## Try it
Keep the text of the data exactly as it is and omit each picture from the copy.

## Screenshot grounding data
----

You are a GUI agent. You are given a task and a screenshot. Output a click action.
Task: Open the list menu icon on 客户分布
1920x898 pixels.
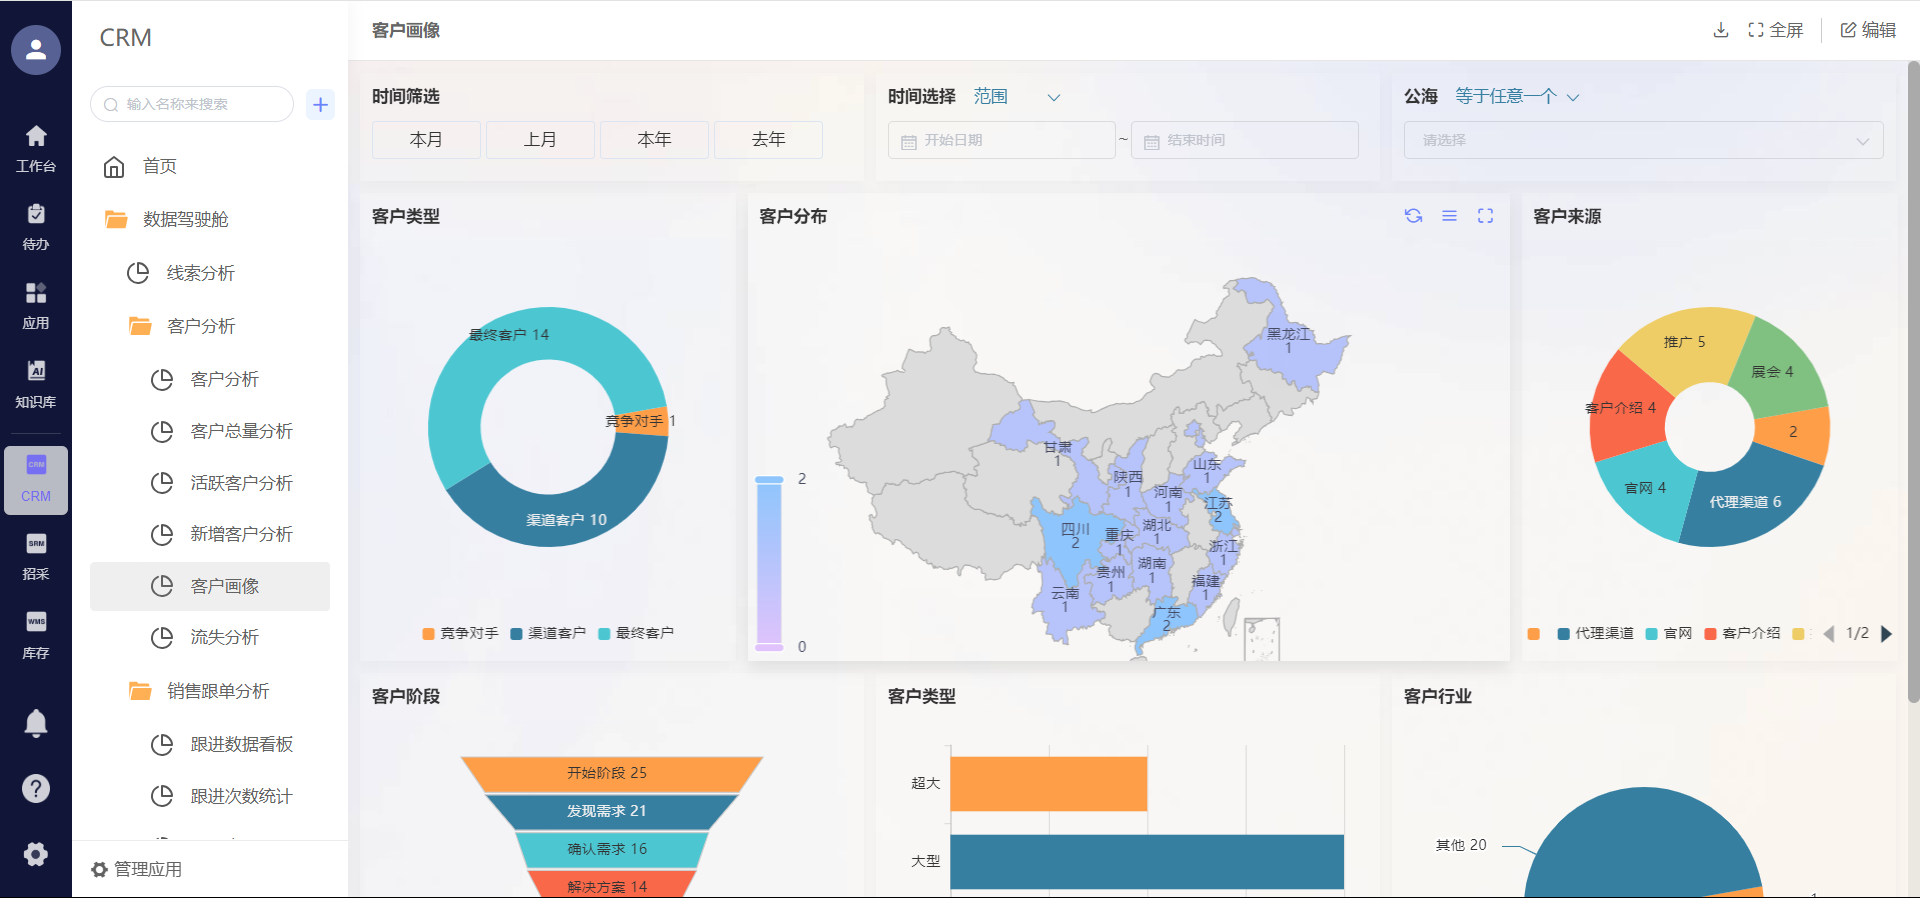[1449, 216]
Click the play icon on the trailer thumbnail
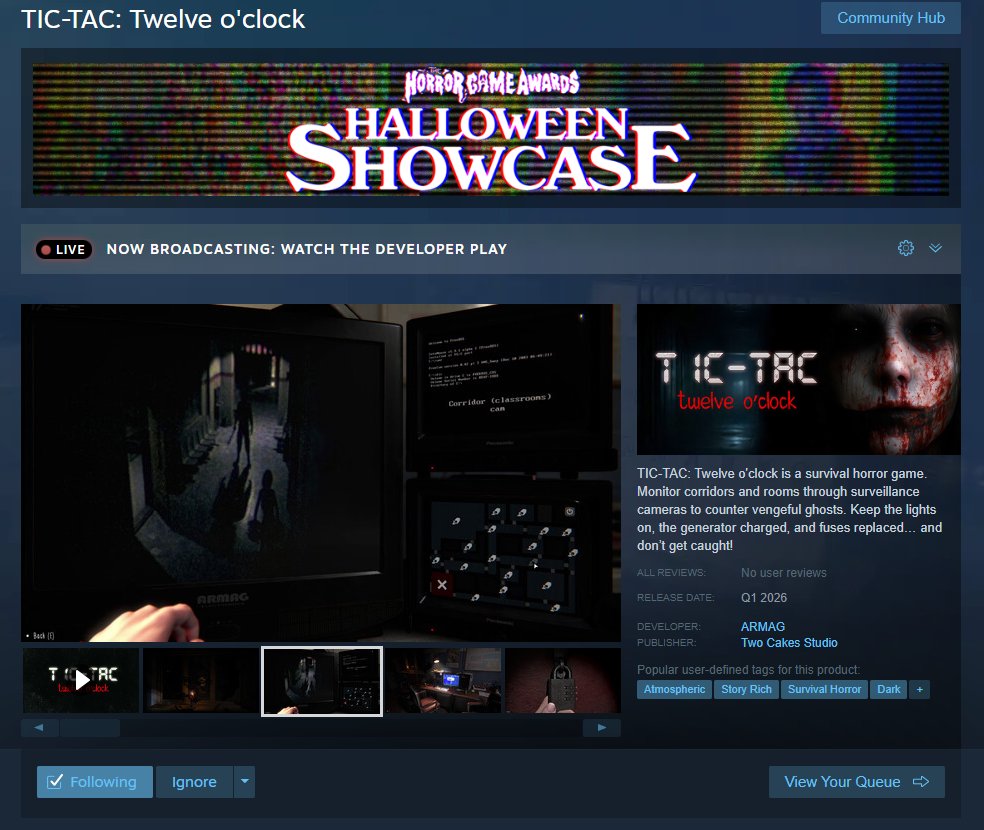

----

## Solution to this problem
You are a GUI agent. You are given a task and a screenshot. Output a click action.
Task: Open the list menu icon on 客户分布
1920x898 pixels.
[1449, 216]
Click the play icon on the trailer thumbnail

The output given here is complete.